That was quick! Local newspaper BaZ seems to keep close tabs on the Apple-Suisa skirmish - we've reported earlier. Now BaZ breaks the news that Apple has backed down on Saturday and will be paying up the millions that it has accrued in levies. But apparently not before getting a letter from a Swiss consumerism organisation demanding that Apple pays back the surcharge retained from consumers, should it be successful against Suisa. So that matter's settled - but Suisa continues to look into whether iPhone will be considered a media player that is subject to the levy.
This story is about our preferred purveyor of fine fruit, and I post it because I haven't seen it anywhere else - probably no netizen reads Basler Zeitung ... anyway: they have this story about Apple refusing to pay a blank media levy imposed on the sale of media players (i.e. the iPod) by Suisa (Swiss Society for the Rights of Authors of Musical Works). Apple apparently refuses to pay because their online store is located in Ireland and mails iPods directly to its Swiss clients and therefore, Apple thinks, it is not liable to pay. Suisa's levy on RAM-based media players used to be extremely hefty: until 1 April, the levy on a 32 GB iPod touch was CHF 153. Under heavy attack, Suisa decided to lower that levy unilaterally to 42 francs.
Now I am certainly no friend of Suisa's. Nevertheless, I think Apple's position in this matter is quite untenable. They claim that they never included any levy in the pricing of the players, yet the price difference between the Swiss Apple store and others magically is about equal to what the levy amounted to before it was lowered. And it hasn't been lowered still, so everybody who buys an iPod on Apple's Swiss online store is not very intelligent. This certainly does not generate much goodwill with clients either. What's more, Swiss VAT is applied to the goods sold online, and the store claims to be subject to Swiss law, so ... I'm guessing that the legal goings-on in a tiny province of Apple's vast realm (that doesn't even have the iPhone, yet - legally) has escaped the eye of Cupertino's lawyers so far. This is bound to change soon, and we'll hopefully see a levy refund to Swiss Apple Store clients soon.

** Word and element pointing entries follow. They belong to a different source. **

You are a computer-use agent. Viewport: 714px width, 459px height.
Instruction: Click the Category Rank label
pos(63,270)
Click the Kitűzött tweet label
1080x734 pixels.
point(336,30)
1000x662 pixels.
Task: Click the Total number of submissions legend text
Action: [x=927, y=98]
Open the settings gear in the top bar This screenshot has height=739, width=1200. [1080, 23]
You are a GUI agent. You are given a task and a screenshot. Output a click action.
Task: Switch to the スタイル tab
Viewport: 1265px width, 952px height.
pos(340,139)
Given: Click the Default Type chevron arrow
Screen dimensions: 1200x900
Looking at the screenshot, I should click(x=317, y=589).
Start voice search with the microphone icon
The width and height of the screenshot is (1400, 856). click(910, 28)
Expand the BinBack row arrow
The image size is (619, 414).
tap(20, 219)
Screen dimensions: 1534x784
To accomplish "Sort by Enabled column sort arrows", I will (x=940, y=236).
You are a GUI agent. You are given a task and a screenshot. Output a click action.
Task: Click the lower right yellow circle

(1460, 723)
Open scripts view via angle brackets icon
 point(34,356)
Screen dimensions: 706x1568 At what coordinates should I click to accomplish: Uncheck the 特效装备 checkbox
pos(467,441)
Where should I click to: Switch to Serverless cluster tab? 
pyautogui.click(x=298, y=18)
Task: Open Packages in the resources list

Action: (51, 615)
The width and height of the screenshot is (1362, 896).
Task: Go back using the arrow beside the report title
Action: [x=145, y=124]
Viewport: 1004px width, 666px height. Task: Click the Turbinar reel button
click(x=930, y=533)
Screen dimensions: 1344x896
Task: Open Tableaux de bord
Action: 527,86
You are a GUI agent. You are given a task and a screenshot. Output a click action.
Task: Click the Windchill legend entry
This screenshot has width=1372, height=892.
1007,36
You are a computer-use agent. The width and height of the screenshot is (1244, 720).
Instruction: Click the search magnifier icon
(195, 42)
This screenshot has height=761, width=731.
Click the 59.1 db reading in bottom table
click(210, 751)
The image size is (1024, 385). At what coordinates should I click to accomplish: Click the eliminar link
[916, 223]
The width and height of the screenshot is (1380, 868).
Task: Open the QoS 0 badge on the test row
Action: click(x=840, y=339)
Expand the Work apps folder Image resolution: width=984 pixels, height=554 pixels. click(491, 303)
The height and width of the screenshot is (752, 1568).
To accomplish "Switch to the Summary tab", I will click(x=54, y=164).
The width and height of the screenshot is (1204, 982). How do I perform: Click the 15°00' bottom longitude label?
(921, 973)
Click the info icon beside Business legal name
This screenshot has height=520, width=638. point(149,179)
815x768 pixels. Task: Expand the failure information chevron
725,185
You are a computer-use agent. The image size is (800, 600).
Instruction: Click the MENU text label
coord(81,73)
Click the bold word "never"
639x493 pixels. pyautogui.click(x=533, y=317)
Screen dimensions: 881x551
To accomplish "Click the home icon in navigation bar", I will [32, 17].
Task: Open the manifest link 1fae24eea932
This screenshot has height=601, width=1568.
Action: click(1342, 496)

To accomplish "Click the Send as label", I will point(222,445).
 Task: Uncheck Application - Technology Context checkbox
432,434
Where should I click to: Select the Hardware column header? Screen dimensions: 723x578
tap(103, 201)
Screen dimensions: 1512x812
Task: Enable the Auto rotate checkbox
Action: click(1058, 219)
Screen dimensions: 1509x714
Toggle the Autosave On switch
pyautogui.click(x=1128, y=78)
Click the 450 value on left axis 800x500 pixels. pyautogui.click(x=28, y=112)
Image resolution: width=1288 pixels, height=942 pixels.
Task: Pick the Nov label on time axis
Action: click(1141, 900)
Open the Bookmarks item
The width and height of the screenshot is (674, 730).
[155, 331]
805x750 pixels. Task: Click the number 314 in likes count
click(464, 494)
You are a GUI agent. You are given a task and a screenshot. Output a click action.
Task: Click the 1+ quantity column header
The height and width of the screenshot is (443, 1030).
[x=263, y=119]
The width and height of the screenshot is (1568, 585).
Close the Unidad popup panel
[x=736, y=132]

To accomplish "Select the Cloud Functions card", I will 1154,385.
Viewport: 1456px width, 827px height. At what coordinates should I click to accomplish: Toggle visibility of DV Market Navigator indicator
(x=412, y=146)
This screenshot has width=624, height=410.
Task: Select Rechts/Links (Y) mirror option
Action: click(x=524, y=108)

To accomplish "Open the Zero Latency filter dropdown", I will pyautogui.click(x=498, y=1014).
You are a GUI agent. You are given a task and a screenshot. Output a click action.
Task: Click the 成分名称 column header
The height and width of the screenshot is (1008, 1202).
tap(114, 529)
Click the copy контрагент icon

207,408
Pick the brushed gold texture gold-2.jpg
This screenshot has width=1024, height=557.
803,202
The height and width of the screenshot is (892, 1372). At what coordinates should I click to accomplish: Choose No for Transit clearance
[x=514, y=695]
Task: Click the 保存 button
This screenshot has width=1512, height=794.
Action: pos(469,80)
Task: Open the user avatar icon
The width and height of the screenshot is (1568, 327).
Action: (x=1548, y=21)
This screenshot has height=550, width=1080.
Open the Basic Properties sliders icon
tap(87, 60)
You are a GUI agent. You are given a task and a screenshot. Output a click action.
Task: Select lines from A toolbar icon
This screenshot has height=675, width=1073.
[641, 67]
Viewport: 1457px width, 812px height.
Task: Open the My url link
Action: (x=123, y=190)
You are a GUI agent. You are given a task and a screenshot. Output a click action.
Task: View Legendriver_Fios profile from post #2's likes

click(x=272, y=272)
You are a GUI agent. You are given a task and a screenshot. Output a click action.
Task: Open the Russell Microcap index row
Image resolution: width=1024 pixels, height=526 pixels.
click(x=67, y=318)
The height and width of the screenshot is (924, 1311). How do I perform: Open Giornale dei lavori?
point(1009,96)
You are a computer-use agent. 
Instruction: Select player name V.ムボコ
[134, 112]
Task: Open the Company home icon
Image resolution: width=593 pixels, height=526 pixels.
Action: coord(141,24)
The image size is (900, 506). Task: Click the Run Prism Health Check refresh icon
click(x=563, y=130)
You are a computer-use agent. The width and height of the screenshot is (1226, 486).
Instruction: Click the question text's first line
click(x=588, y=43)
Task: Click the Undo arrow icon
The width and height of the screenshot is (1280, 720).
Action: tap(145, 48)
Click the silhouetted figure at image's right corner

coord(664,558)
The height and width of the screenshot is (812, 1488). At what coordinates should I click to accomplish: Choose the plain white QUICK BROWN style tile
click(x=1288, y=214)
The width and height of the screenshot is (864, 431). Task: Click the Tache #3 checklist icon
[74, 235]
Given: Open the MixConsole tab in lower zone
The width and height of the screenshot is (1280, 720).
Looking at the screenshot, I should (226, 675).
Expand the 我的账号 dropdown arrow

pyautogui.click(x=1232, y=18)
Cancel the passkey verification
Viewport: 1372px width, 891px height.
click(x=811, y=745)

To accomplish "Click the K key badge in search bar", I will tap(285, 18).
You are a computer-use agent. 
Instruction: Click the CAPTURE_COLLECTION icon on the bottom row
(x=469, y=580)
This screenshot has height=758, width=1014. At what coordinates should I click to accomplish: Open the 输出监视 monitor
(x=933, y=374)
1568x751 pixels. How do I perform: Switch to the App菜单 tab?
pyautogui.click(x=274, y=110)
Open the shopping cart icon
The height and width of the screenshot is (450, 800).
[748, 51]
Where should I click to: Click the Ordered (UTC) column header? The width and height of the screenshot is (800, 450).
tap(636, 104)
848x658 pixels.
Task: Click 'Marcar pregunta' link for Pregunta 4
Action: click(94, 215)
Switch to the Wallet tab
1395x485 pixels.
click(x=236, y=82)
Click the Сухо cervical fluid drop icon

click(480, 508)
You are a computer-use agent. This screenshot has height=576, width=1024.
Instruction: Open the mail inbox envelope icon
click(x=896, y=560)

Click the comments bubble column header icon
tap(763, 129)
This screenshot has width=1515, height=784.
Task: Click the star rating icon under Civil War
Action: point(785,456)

Update: As this post creates so much traffic, I went back to check my facts and, lo & behold, the prices of the Swiss Apple Store have been brought back in line with the Euro pricing: CHF 719 (EUR 440) for the 32GB iPod touch, down from ca. 840 on last check. This is lower than the price at the German store (EUR 459), but not by as much as the roughly 10% points difference in VAT would suggest. The difference, again, is close enough to 42 francs. Therefore, the retail price includes the levy, but Apple refuses to fess up. Good policy?